When Taylor Swift decided to remove her entire catalog from Spotify last week, it caused a war with Spotify boss Daniel Ek saying that she was on her way to earning over $6 million in royalties. It seemed like a large paycheck, but Scott Borchetta of Big Machine (Taylor's label) has countered Spotify's claims saying that the singer earned very little - less than $500,000.
Borchetta told Time Magazine that Taylor only got $496,044 for the domestic streams, which is a very small amount compared to what Spotify suggested music artists receive. Borchetta even said that the Nashville-based label has earned more from streaming Taylor's videos on Vevo than on Spotify.
A Spotify spokesperson disagreed with the numbers presented by Borchetta, saying, "The more we grow, the more we pay artists, and we're growing like crazy. Our users, both free and paid, have grown by more than 50 percent in the last year, which means that the run rate for artists of every level of popularity keeps climbing. And Taylor just put out a great record, so her popularity has grown too. We paid Taylor's label and publisher roughly half a million dollars in the month before she took her catalog down-without even having 1989 on our service-and that was only going to go up."

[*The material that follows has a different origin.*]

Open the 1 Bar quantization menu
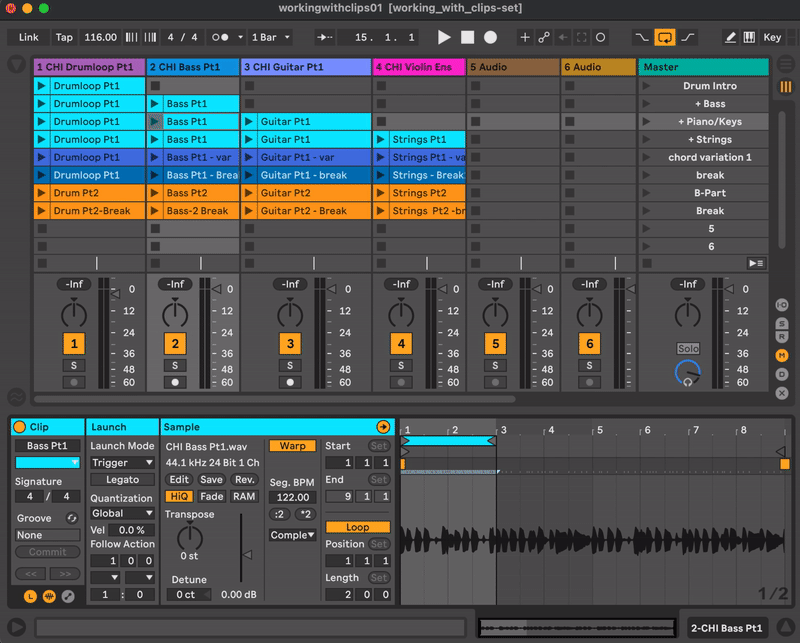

Half a million dollars may look good on any normal person's paycheck, but considering that Taylor is one of the most successful musicians in sales (her most recent album is the first this year to sell more than a million copies in a week, according to The Verge) this amount is very small compared to what she's supposed to be making. Borchetta maintains that Spotify is a bane in the music industry.
He went on to say, "The facts show that the music industry was much better off before Spotify hit these shores. Don't forget this is for the most successful artist in music today. What about the rest of the artists out there struggling to make a career? Over the last year, what Spotify has paid is the equivalent of less than 50,000 albums sold."

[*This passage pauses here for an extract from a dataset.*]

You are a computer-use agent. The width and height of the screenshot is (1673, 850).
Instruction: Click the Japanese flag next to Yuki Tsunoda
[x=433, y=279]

Ek believes that Spotify is what saved the music industry. He wrote in a blog post that served as the site's public statement: "Until we launched Spotify, there were two economic models for streaming services: all free or all paid, never together, and both models had a fatal flaw. The paid-only services never took off (despite spending hundreds of millions of dollars on marketing), because users were being asked to pay for something that they were already getting for free on piracy sites. The free services, which scaled massively, paid next to nothing back to artists and labels. We believed that a blended option-or 'freemium' model-would build scale and monetization together, ultimately creating a new music economy."